En 2015, quelques jours après le décès de M. Alfred, son ami Daniel St-Jean déclare à Radio-Canada : « Nommez-moi un député qui en a fait autant pour les comtés de Chapleau et de Papineau que lui. »

René Coicou (1935-2020)

En 1985, à peine 25 ans après sa fondation, la ville Nord-Côtière de Gagnon cesse d’exister. En dépit de son existence éphémère, Gagnon a marqué l’histoire : en 1973, René Coicou est devenu le maire de cette ville et, du même coup, le premier maire noir de l’histoire du Québec. Réélu trois fois, René Coicou était fortement apprécié par les citoyen(ne)s de sa ville d’environ 4000 habitant(e)s.

M. Coicou part d’Haïti en 1957 pour s’installer à Montréal. Il obtient en 1962 un emploi dans la ville minière de Gagnon. Si un gisement de fer est à l’origine de la fondation de la ville, il sera aussi la cause de son abandon. Située à 300 km au nord de Baie-Comeau, Gagnon est fermée en 1985 lorsque la mine de fer cesse ses activités. René Coicou meurt en 2020, à l’âge de 84 ans.
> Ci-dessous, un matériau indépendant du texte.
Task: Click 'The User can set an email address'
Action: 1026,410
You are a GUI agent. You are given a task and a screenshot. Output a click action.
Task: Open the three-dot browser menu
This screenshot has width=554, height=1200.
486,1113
Infographie : Thomas Emmanuel Côté

Yolande James (1977-…)

Ce n’est que 30 ans après l’élection de Jean Alfred qu’une première personne noire a été nommée au Conseil des ministres à Québec. Yolande James devient en 2007 ministre de l’Immigration et des Communautés culturelles dans le gouvernement libéral de Jean Charest. En 2010, elle change de ministère pour devenir ministre de la Famille. Entre 2004 et 2014, Mme James est élue à quatre reprises dans la circonscription de Nelligan, dans l’ouest de l’île de Montréal. Elle quitte la vie politique en 2014 et occupe entre 2021 et 2023 le poste de directrice générale de la Diversité et de l’inclusion chez Radio-Canada.
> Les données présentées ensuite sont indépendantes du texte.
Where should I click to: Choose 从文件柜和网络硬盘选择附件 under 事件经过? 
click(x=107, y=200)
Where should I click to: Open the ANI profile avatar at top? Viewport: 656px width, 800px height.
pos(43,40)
Édouard Anglade (1944-2007)

En 1974, Édouard Anglade est devenu le premier policier noir de l’histoire du Service de police de la Ville de Montréal (SPVM). Il est également la première personne noire à être acceptée à l’École nationale de police du Québec.

M. Anglade fuit le début de la dictature haïtienne en 1964 pour venir vivre à Montréal. En Haïti comme au Québec, il est important pour lui d’être proche de sa communauté. Durant sa carrière, il tisse des liens avec des organisations comme le Black Community Centre of Quebec pour inspirer positivement les jeunes. La ville de Montréal reconnaît son implication en le faisant citoyen d’honneur en 1997.